* Provided data:
╭──
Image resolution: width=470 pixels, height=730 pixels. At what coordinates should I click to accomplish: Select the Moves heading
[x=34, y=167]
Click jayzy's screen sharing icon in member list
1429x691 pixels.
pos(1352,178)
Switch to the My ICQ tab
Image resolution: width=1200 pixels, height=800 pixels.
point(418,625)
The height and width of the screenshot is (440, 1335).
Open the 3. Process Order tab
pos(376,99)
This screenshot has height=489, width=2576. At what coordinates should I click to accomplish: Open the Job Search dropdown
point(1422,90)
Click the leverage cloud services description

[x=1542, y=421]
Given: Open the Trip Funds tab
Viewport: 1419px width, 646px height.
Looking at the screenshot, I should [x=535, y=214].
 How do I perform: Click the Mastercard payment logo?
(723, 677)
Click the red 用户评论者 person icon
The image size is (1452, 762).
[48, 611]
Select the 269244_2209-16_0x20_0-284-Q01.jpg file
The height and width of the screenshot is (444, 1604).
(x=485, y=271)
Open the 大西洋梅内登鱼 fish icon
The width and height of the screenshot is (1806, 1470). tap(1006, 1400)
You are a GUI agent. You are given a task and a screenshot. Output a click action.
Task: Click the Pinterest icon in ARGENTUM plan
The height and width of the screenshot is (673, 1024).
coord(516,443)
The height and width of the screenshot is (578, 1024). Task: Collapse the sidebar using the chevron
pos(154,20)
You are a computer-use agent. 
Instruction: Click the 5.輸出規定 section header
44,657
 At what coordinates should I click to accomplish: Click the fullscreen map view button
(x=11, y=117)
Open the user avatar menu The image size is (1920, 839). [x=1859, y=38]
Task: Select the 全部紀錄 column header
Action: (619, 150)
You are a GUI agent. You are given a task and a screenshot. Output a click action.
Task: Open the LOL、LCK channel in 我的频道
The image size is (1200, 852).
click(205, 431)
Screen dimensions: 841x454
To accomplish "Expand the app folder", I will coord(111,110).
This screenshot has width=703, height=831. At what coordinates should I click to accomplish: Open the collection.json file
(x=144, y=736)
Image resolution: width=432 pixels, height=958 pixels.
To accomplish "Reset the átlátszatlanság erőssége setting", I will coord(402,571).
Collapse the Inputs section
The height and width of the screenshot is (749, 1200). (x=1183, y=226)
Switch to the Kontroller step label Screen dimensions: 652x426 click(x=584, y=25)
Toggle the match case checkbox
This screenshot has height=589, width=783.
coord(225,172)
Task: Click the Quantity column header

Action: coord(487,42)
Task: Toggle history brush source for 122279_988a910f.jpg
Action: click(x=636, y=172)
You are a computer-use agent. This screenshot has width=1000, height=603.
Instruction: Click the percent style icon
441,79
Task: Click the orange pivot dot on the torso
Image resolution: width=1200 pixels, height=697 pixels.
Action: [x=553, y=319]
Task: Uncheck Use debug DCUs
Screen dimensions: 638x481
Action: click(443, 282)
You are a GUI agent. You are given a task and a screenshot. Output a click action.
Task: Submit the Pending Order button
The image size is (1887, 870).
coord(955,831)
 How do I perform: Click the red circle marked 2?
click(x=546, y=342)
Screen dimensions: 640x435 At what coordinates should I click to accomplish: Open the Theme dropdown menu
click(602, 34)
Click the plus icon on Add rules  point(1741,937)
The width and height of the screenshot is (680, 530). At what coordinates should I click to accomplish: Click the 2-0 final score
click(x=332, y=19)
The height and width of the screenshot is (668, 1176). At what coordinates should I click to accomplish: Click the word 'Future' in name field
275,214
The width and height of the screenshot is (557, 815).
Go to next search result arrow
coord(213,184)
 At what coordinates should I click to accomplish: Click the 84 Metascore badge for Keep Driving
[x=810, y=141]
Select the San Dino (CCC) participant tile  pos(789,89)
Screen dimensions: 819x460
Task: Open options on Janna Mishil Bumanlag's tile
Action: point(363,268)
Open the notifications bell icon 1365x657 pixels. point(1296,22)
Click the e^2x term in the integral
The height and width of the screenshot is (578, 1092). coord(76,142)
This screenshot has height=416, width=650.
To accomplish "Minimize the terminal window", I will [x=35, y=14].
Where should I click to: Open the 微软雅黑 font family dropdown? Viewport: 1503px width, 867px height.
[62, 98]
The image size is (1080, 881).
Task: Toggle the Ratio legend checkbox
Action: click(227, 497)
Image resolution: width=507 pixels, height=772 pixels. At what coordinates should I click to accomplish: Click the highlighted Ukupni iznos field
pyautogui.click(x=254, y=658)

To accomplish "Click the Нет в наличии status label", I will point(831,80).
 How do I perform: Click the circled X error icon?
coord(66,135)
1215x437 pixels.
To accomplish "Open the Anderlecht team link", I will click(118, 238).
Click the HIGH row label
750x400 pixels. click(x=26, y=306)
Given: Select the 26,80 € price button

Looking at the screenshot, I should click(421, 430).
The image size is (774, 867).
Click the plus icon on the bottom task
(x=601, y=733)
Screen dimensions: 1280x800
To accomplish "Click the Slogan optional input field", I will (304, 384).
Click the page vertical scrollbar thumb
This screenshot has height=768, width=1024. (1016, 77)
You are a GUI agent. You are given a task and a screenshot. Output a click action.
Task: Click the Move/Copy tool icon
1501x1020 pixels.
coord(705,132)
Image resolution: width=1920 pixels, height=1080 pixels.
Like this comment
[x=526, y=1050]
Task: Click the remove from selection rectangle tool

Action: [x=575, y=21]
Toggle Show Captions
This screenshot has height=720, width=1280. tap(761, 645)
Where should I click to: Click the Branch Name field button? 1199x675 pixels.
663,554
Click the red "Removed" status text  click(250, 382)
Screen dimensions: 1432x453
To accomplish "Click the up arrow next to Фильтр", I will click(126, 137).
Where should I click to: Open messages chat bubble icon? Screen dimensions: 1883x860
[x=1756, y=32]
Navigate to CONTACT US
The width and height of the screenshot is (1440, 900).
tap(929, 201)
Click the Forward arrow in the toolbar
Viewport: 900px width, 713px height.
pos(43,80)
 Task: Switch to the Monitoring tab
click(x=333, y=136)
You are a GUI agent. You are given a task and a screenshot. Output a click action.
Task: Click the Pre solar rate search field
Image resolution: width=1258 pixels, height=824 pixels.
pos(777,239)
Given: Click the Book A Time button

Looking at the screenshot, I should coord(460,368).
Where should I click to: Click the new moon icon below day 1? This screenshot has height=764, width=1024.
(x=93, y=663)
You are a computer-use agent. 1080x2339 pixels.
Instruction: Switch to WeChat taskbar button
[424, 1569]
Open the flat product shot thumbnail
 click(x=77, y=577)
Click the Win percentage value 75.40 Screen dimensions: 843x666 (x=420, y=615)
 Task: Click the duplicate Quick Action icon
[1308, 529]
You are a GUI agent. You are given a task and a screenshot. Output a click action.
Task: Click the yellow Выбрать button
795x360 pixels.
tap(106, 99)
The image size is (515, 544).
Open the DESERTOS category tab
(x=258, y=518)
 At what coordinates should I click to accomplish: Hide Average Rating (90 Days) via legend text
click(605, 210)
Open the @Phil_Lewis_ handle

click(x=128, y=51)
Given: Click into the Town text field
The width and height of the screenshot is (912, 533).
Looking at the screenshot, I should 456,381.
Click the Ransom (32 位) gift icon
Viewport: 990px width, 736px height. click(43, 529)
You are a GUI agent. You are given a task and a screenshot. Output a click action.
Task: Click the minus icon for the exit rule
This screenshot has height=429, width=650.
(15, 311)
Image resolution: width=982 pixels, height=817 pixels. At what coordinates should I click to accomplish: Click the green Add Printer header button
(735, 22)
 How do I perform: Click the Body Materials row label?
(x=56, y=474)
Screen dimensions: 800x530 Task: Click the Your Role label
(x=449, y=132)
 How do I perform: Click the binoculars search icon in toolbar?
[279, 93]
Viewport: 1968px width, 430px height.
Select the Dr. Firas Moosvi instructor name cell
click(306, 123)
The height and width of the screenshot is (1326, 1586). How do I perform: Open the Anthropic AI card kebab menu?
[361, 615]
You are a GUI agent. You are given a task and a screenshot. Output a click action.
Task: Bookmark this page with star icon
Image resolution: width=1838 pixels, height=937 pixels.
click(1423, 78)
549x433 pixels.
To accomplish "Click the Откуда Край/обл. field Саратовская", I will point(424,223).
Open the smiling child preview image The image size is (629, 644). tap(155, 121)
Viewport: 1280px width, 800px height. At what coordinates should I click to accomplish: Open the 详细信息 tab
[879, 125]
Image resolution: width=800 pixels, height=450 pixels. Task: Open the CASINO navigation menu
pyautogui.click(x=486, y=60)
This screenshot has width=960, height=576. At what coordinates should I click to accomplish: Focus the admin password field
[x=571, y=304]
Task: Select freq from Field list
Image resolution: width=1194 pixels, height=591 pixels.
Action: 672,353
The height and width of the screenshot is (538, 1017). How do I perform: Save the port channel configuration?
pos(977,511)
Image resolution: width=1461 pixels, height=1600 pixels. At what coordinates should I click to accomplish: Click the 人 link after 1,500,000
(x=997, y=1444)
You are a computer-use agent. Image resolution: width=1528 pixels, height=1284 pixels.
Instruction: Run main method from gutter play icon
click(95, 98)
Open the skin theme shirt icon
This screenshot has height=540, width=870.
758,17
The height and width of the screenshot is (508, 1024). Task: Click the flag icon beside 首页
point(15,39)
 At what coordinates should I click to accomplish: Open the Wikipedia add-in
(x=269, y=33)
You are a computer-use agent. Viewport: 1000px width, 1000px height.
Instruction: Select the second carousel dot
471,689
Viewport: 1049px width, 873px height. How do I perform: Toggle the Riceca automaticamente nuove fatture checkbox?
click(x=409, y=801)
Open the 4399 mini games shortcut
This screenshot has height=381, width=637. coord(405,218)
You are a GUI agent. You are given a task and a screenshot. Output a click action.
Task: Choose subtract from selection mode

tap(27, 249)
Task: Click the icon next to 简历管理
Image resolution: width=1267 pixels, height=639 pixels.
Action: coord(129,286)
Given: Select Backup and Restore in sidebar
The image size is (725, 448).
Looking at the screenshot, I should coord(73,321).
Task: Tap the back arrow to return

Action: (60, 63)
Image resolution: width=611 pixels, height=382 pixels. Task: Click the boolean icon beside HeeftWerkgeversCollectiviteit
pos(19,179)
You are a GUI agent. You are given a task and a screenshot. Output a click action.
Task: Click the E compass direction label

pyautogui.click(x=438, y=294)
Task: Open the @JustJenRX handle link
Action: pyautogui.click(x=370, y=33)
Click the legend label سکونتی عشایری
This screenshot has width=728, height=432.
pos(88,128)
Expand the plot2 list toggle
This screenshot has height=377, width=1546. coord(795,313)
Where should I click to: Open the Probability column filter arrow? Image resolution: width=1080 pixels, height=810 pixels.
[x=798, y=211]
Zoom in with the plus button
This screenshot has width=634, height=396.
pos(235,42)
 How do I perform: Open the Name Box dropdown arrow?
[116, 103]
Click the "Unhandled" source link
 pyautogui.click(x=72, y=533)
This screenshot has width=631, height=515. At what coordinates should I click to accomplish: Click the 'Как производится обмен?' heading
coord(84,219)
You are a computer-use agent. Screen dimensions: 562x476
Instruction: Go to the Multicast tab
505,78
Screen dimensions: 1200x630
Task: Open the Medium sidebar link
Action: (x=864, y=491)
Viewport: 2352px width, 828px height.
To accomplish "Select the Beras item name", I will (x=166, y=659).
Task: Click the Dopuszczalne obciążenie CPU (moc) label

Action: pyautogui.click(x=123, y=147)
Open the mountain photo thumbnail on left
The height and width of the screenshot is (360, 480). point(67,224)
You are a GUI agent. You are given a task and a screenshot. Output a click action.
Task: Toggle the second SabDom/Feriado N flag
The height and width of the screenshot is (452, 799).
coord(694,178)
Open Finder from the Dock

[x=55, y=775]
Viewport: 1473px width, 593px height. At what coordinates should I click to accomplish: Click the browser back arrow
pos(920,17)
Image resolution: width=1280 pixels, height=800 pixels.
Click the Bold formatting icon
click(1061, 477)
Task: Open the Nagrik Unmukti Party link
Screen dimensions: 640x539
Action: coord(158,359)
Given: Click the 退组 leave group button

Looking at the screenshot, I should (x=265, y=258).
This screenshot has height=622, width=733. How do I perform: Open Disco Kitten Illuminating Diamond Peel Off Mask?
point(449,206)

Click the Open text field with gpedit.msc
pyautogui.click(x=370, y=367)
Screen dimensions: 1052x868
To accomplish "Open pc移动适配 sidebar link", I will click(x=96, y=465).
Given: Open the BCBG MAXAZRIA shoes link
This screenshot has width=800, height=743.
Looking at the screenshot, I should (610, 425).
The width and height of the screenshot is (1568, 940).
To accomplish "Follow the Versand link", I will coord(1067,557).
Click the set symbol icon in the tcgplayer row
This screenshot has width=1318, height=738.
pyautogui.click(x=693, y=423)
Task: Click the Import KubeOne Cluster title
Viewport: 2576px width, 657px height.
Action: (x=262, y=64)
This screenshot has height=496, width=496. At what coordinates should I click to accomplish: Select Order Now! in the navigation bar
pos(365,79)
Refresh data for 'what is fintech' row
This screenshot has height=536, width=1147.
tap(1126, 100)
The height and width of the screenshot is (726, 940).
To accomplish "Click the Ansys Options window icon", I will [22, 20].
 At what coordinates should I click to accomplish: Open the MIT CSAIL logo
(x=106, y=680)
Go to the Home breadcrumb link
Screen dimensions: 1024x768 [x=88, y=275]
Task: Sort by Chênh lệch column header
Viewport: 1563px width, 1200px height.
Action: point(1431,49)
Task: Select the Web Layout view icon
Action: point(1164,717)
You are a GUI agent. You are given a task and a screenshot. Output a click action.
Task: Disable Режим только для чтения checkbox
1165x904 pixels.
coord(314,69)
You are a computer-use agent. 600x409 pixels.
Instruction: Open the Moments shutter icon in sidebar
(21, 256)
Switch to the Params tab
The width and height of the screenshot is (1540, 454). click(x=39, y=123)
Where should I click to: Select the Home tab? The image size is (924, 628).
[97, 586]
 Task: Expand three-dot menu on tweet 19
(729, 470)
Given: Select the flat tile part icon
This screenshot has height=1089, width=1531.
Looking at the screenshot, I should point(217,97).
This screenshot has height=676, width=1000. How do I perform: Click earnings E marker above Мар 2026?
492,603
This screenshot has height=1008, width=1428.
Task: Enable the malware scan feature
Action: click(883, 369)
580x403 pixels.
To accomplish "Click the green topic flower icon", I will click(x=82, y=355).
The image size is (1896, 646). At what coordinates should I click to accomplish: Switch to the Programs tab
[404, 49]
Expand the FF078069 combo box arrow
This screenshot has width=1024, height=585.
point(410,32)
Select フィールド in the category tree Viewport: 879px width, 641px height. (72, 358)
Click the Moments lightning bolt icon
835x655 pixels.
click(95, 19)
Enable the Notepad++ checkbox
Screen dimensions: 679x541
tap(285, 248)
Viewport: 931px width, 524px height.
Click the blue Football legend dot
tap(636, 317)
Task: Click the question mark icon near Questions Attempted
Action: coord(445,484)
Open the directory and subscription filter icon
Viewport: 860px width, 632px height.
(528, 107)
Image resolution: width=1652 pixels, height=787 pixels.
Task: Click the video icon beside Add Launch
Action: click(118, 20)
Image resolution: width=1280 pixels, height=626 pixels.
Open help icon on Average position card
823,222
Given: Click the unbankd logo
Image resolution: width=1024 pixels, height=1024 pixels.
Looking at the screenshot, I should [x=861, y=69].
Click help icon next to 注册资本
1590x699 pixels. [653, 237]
╰──
* What you will do: Count the lines of the listing above that contain the word "status", and give only the total.

* Output below: 2